Assignment → Your task is to filter the entries and copy every line containing the string "Given".
*** Opening of The input ***
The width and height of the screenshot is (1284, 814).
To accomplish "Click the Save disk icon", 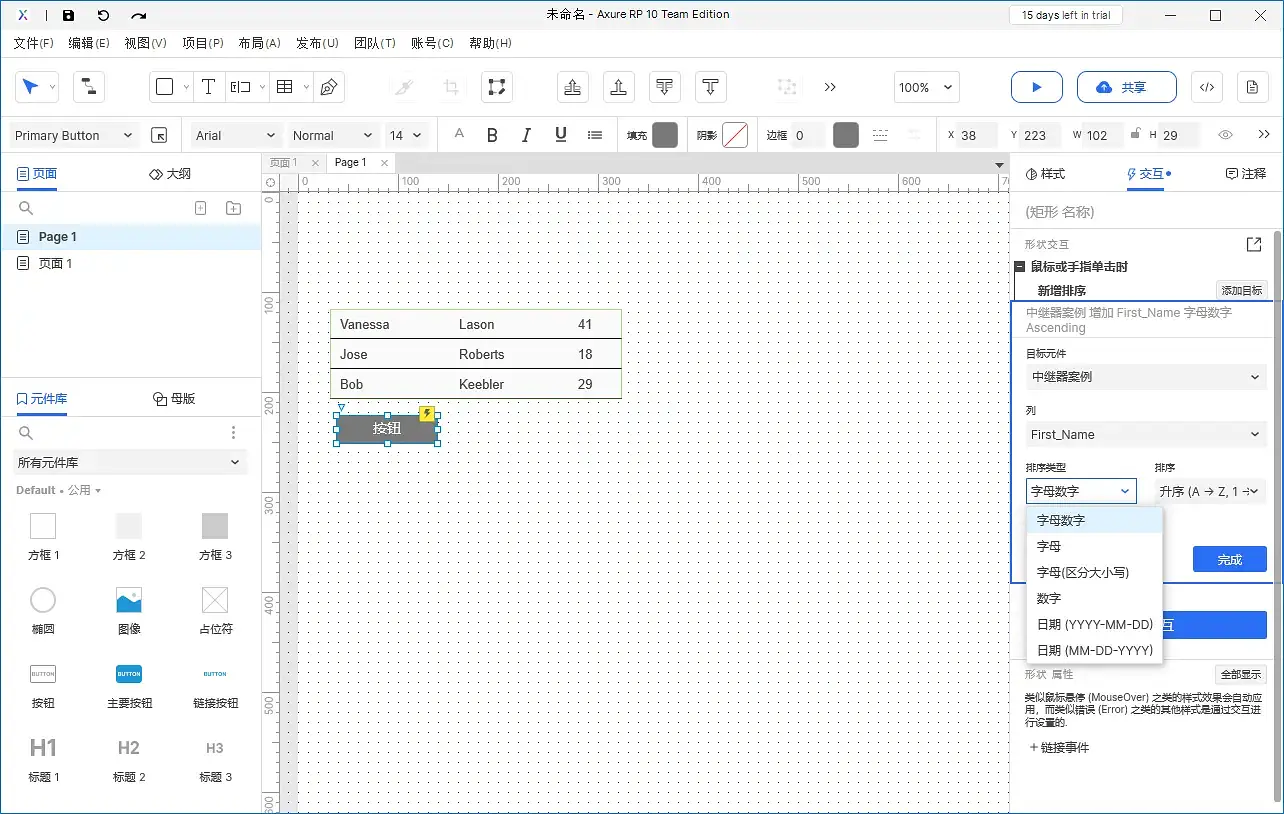I will pyautogui.click(x=68, y=15).
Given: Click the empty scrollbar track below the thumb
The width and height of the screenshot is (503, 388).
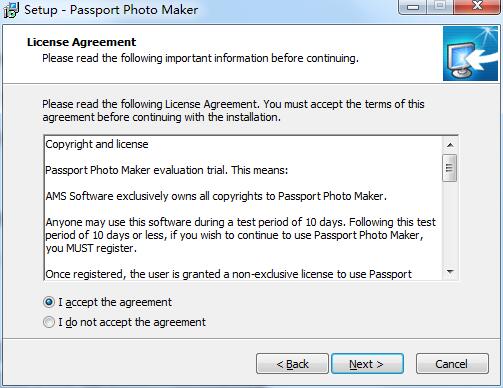Looking at the screenshot, I should pyautogui.click(x=450, y=223).
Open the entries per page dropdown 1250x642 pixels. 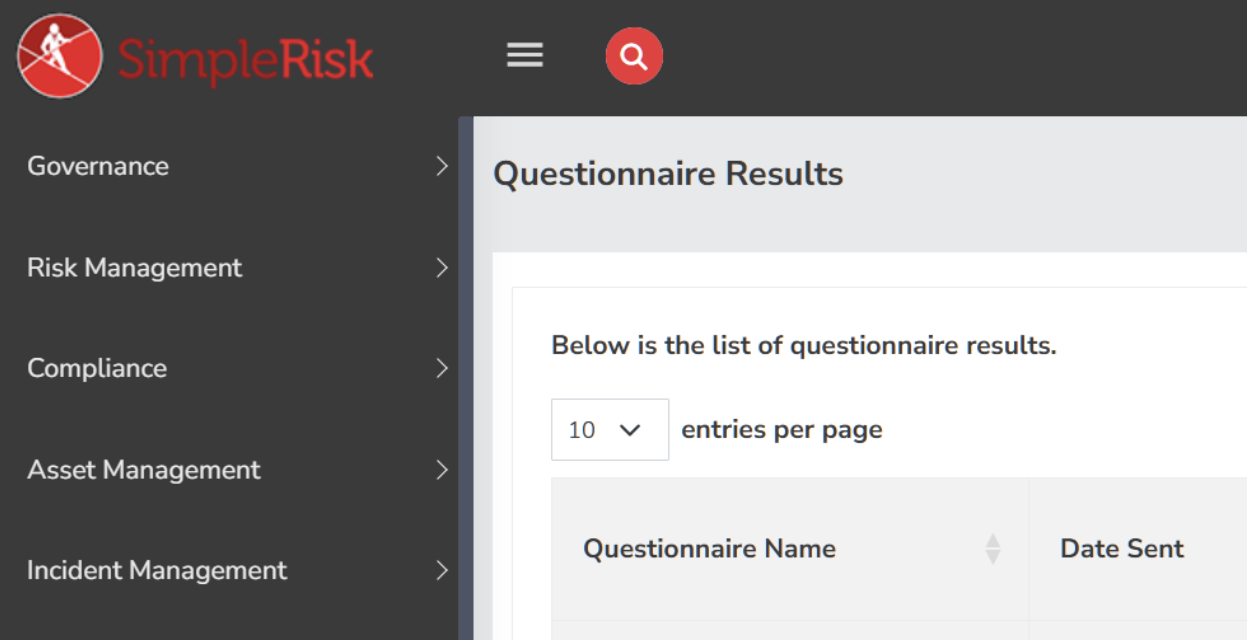[x=608, y=429]
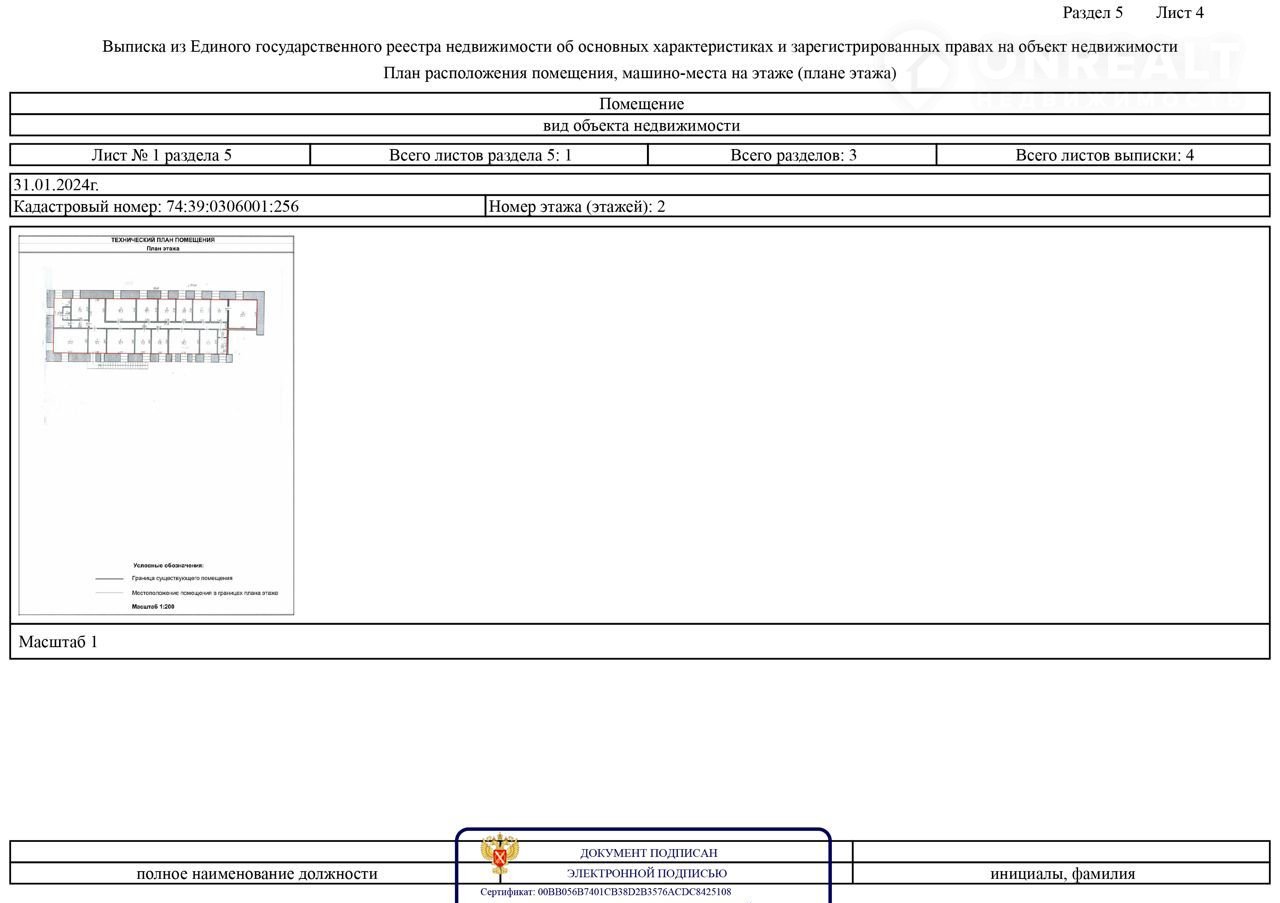Click 'ДОКУМЕНТ ПОДПИСАН' signature stamp text
The image size is (1280, 903).
[x=648, y=853]
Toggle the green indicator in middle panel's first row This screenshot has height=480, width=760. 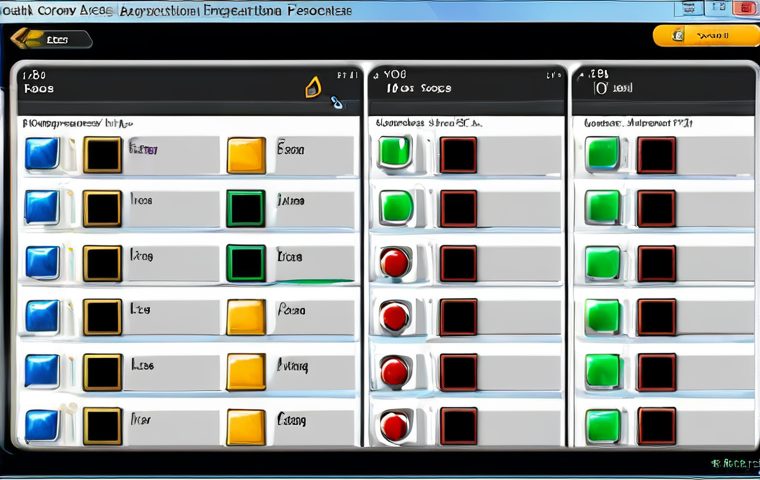click(395, 154)
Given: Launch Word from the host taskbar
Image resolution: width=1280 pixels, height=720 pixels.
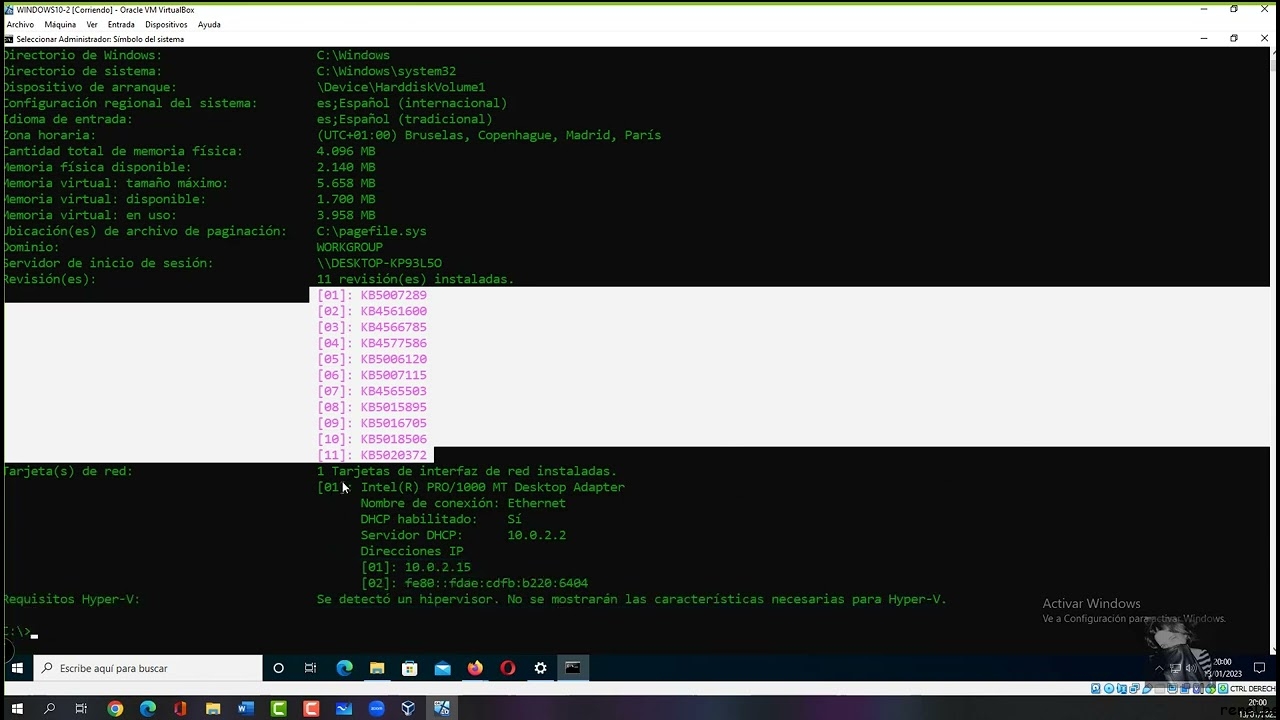Looking at the screenshot, I should click(x=246, y=709).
*** Close of The input ***
Problem solution →
Given: Click the empty scrollbar track below the thumb
Given: Launch Word from the host taskbar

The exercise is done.